Work to complete: Quote verbatim the passage of the Jaguar E-Type sales listing below that runs between "1971 Jaguar E-Type Series 3 V12 2+2 ***New" and "V12 2+2 manual.", inclusive.

-- Begin Text extract --

1971 Jaguar E-Type Series 3 V12 2+2 ***New Arrival***
Oldtimer Australia is delighted to offer for sale a factory right hand drive 1971 Jaguar E-Type Series 3 V12 2+2 manual.
The Heritage Certificate on file confirms this particular example was delivered new in Scotland through Scottish Motor Traction in Carlisle. The car was manufactured on 19th January 1971 and dispatched on 25th March 1971. The car was delivered in ‘pale primrose yellow’ with a black interior. It was first registered in the UK with the registration VHH 585 J. The first owner is noted as Border Enterprises Ltd in Carlisle. Information on file indicates the car was purchased for Dr J. Mills. The Heritage Certificate also confirms this car left the factory with the desirable manual gearbox and it still retains its original ‘matching numbers’ V12 engine.

-- End Text extract --
-- Begin Records supplied --

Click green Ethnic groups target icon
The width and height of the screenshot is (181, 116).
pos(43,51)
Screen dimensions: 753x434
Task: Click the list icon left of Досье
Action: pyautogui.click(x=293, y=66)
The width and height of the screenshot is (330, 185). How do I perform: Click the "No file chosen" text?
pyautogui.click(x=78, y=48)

-- End Records supplied --
-- Begin Records supplied --

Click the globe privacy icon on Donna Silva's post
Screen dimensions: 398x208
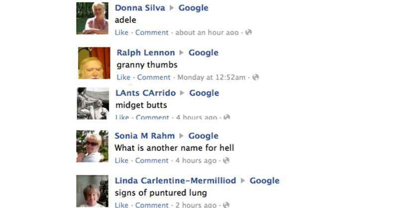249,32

-- End Records supplied --

Complete answer:
1971 Jaguar E-Type Series 3 V12 2+2 ***New Arrival***
Oldtimer Australia is delighted to offer for sale a factory right hand drive 1971 Jaguar E-Type Series 3 V12 2+2 manual.